Exercise prompt - Give the total of lines holding the word "width" in the records below, and nothing else.

Data for the task -

● ● ●

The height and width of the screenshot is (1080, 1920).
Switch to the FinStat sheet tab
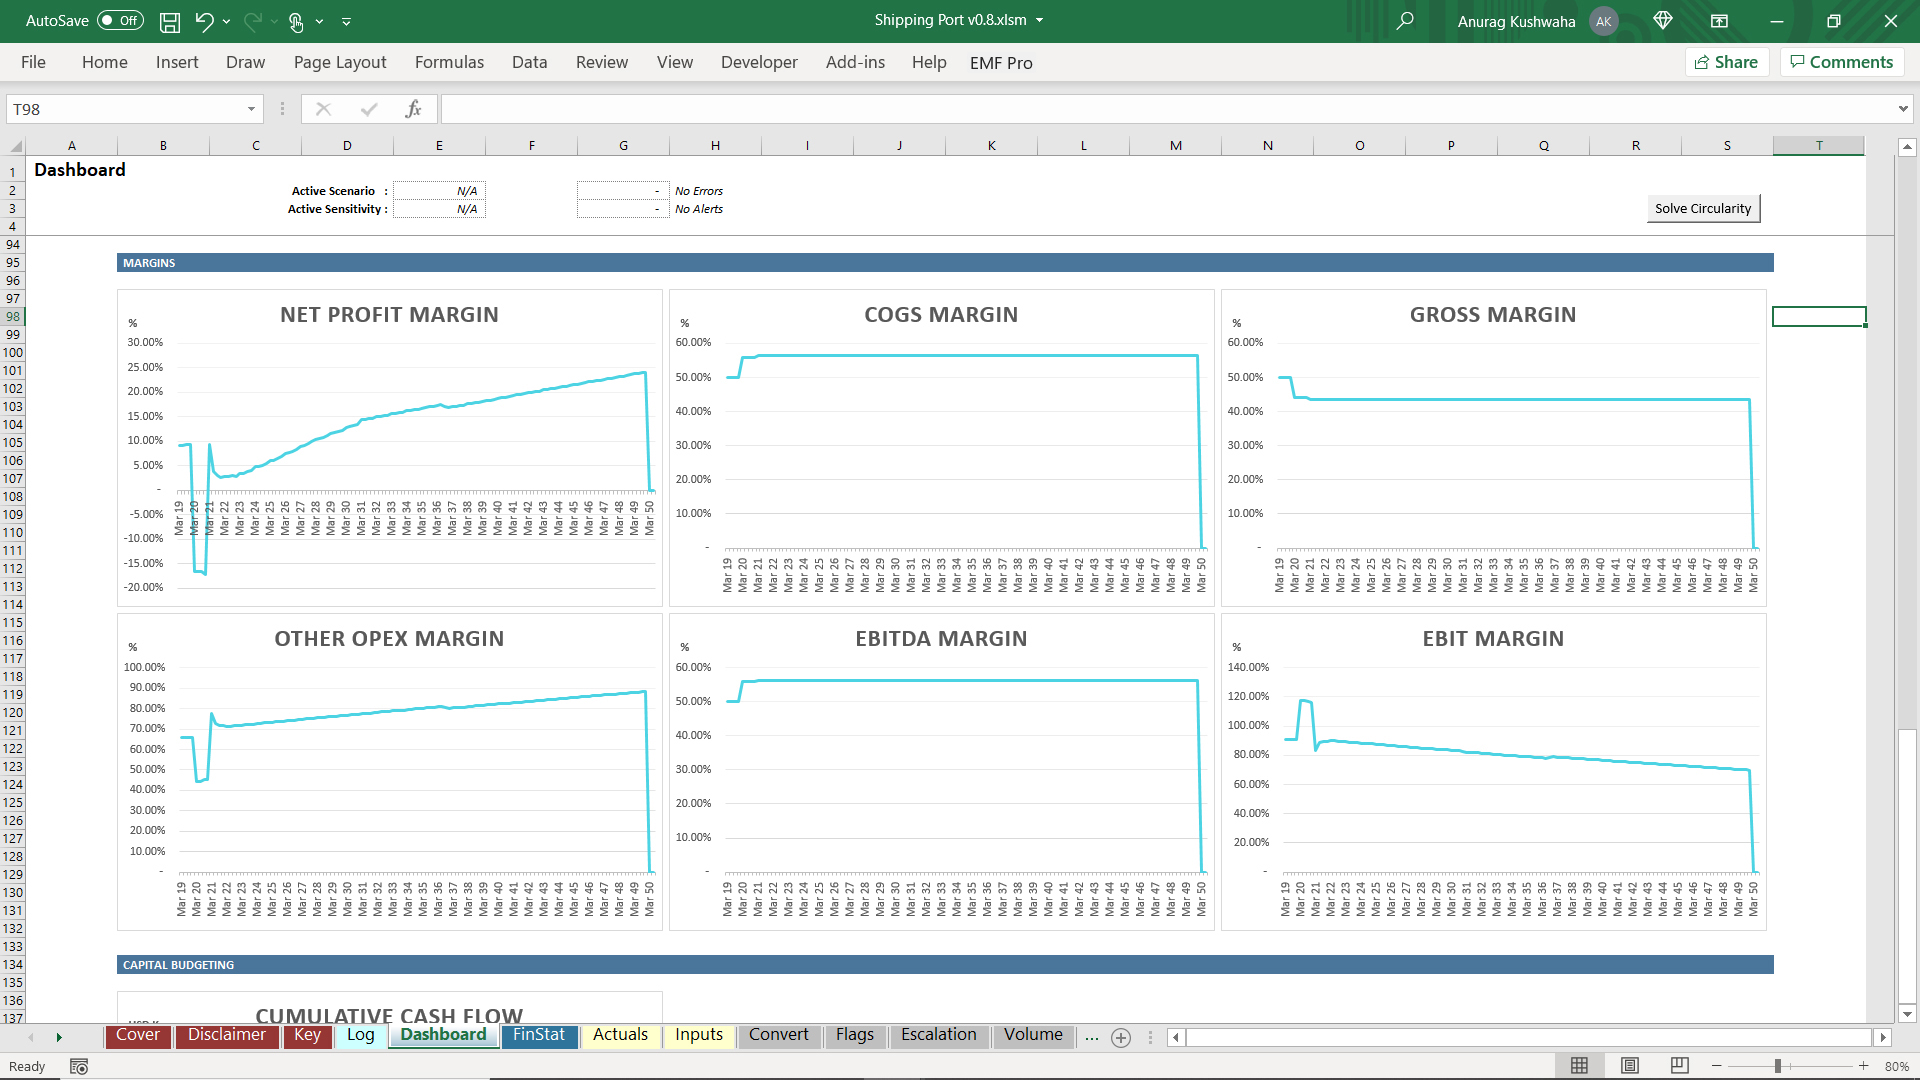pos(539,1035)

● ● ●

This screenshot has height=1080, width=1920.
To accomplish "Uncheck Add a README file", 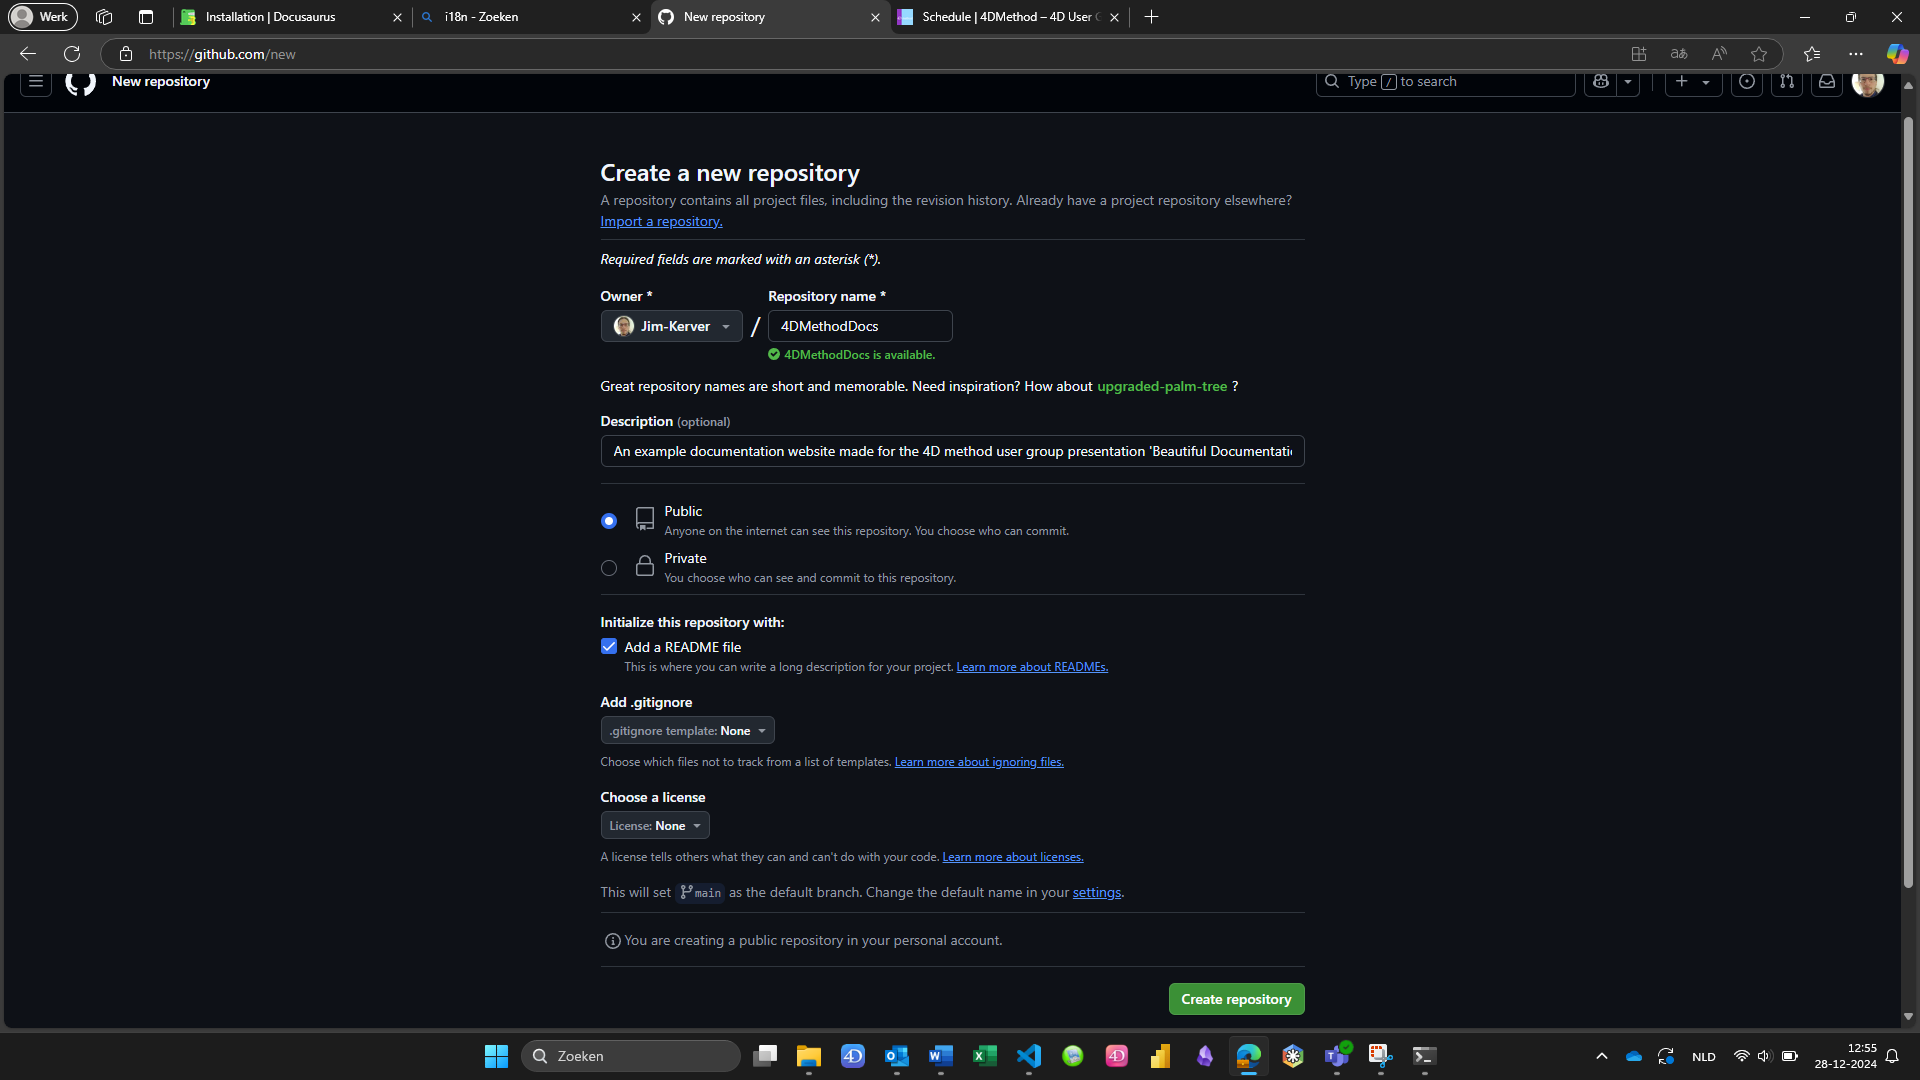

● ● ●

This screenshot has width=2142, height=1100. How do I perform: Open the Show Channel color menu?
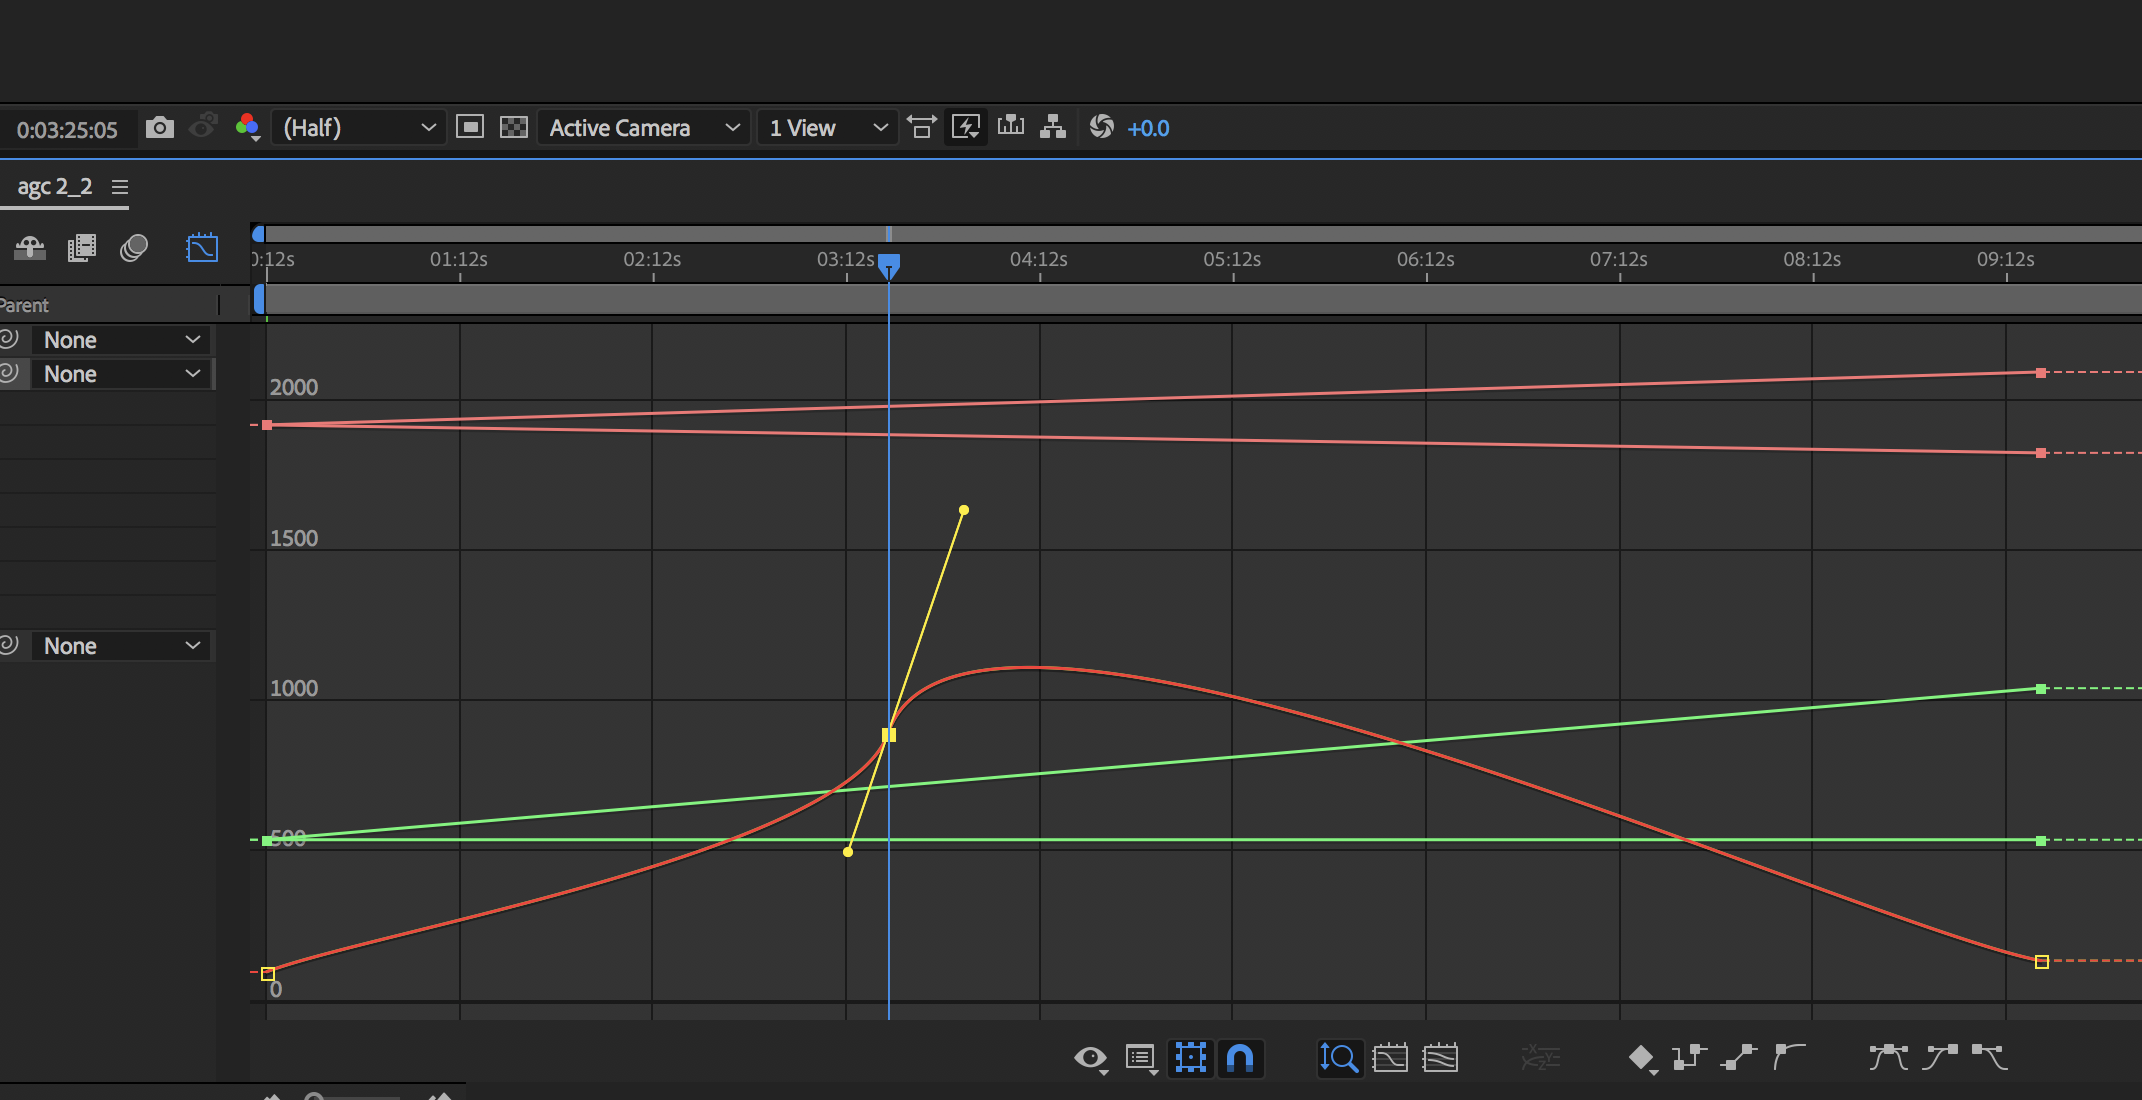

● ● ●

Result for this task - 3